A Novel Cytotoxic Conjugate Derived from the Natural Product Podophyllotoxin as a Direct-Target Protein Dual Inhibitor
Ángela-Patricia Hernández,
Paula Díez,
Pablo A. García,
Martín Pérez-Andrés,
Pablo Ortega,
Pablo G. Jambrina,
David Díez,
María Ángeles Castro,
Manuel Fuentes
Affiliations
Ángela-Patricia Hernández
Departamento de Ciencias Farmacéuticas, Área de Química Farmacéutica, Facultad de Farmacia, CIETUS/IBSAL, Universidad de Salamanca, Campus Miguel de Unamuno, 37007 Salamanca, Spain
Paula Díez
Department of Medicine and General Cytometry Service-Nucleus, CIBERONC CB16/12/00400, Cancer Research Centre (IBMCC/CSIC/USAL/IBSAL), 37007 Salamanca, Spain
Pablo A. García
Departamento de Ciencias Farmacéuticas, Área de Química Farmacéutica, Facultad de Farmacia, CIETUS/IBSAL, Universidad de Salamanca, Campus Miguel de Unamuno, 37007 Salamanca, Spain
Martín Pérez-Andrés
Department of Medicine and General Cytometry Service-Nucleus, CIBERONC CB16/12/00400, Cancer Research Centre (IBMCC/CSIC/USAL/IBSAL), 37007 Salamanca, Spain
Pablo Ortega
Departamento de Química Física, Facultad de Ciencias Químicas, Universidad de, 37008 Salamanca, Spain
Pablo G. Jambrina
Departamento de Química Física, Facultad de Ciencias Químicas, Universidad de, 37008 Salamanca, Spain
David Díez
Departamento de Química Orgánica, Facultad de Ciencias Químicas, Universidad de, 37008 Salamanca, Spain
María Ángeles Castro
Departamento de Ciencias Farmacéuticas, Área de Química Farmacéutica, Facultad de Farmacia, CIETUS/IBSAL, Universidad de Salamanca, Campus Miguel de Unamuno, 37007 Salamanca, Spain
Manuel Fuentes
Department of Medicine and General Cytometry Service-Nucleus, CIBERONC CB16/12/00400, Cancer Research Centre (IBMCC/CSIC/USAL/IBSAL), 37007 Salamanca, Spain
Natural products are the ideal basis for the design of novel efficient molecular entities.
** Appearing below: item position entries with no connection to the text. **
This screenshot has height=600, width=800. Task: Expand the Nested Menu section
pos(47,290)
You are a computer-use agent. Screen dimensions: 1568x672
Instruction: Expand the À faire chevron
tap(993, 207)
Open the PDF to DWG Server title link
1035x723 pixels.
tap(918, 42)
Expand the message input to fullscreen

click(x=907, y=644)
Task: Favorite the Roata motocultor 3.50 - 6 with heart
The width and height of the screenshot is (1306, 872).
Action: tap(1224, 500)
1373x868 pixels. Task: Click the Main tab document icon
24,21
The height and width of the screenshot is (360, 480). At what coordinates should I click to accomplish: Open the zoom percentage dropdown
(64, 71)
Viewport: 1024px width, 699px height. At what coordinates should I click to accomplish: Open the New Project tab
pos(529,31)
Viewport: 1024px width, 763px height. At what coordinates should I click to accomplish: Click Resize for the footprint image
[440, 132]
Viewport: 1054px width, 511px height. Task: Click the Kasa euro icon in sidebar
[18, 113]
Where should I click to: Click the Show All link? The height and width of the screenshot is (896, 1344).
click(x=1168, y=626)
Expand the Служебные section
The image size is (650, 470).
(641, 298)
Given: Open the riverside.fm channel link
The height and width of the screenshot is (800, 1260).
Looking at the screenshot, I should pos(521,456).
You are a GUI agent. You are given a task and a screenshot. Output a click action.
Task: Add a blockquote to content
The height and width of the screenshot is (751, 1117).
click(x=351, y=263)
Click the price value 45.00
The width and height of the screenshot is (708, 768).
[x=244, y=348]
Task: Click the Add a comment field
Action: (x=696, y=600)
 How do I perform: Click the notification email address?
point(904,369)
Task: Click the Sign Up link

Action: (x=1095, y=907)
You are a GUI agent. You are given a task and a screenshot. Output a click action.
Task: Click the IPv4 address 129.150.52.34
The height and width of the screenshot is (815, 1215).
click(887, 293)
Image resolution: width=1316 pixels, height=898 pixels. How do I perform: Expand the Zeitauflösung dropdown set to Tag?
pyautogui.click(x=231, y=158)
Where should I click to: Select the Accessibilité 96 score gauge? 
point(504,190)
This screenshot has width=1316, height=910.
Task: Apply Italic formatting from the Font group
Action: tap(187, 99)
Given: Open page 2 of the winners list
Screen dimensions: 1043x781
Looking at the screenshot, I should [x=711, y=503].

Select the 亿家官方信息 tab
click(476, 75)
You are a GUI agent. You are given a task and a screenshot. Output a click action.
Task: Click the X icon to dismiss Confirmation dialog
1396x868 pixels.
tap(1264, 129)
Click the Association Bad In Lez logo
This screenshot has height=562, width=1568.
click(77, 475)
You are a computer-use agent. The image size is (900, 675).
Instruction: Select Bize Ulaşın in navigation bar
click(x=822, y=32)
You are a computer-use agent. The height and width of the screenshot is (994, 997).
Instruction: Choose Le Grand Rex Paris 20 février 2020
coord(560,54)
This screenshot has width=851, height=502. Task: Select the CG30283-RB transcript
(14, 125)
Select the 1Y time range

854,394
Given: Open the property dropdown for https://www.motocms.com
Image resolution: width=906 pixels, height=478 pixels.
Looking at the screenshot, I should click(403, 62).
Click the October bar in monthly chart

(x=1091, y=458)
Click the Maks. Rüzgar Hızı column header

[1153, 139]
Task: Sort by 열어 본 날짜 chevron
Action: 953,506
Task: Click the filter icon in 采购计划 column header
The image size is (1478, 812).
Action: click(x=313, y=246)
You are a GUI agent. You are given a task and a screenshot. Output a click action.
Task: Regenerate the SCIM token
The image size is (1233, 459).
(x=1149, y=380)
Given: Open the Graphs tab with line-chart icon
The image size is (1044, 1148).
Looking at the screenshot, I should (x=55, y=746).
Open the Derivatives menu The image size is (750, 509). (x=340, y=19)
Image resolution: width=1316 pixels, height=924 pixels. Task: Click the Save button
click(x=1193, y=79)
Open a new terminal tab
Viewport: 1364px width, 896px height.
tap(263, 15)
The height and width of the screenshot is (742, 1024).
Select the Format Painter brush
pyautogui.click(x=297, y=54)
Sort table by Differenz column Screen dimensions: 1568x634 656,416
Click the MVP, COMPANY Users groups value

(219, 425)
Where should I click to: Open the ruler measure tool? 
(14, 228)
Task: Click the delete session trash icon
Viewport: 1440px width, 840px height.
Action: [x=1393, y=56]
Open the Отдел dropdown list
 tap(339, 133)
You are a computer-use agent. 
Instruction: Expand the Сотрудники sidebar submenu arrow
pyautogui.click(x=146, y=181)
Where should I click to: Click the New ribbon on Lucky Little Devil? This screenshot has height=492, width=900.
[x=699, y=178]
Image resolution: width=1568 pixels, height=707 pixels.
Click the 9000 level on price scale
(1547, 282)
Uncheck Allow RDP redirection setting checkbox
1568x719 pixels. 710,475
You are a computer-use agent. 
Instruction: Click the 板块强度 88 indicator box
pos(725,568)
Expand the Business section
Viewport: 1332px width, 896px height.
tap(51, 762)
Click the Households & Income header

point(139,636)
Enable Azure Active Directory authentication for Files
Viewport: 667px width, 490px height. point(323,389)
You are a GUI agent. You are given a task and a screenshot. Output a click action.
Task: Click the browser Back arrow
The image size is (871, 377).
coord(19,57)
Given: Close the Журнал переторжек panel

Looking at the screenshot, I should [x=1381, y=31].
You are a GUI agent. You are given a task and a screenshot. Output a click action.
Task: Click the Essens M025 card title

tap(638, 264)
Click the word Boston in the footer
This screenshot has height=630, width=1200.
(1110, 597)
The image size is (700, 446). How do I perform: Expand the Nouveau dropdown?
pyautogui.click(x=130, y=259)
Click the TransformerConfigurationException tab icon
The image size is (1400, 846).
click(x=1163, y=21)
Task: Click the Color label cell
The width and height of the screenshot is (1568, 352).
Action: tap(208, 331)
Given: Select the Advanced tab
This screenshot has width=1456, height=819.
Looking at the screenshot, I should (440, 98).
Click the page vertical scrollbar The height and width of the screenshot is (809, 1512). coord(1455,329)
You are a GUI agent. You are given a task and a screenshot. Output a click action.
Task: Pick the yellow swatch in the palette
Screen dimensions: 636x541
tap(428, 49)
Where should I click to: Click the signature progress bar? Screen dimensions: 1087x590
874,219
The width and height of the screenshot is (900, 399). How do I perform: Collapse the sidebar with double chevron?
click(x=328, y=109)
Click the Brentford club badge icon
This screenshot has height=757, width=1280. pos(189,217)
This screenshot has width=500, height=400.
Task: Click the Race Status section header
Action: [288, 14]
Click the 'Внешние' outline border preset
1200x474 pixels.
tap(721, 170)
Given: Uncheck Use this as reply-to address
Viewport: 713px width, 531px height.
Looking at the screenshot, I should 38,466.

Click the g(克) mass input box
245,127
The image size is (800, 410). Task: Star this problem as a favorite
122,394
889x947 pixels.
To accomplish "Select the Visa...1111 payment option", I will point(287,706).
Podophyllotoxin, a naturally occurring cyclolignan, is an example of natural product which displays a high versatility from a biological activity point of view. Based on its unique chemical structure, different derivatives have been synthesized presenting the original antitumoral properties associated with the compound, i.e., the tubulin polymerization inhibition and arising anti-topoisomerase II activity from structural modifications on the cyclolignan skeleton. In this report, we present a novel conjugate or hybrid which chemically combines both biological activities in one single molecule. Chemical design has been planned based in our lead compound, podophyllic aldehyde, as an inhibitor of tubulin polymerization, and in etoposide, an approved antitumoral drug targeting topoisomerase II. The cytotoxicity and selectivity of the novel synthetized hybrid has been evaluated in several cell lines of different solid tumors. In addition, these dual functional effects of the novel compound have been also evaluated by molecular docking approaches.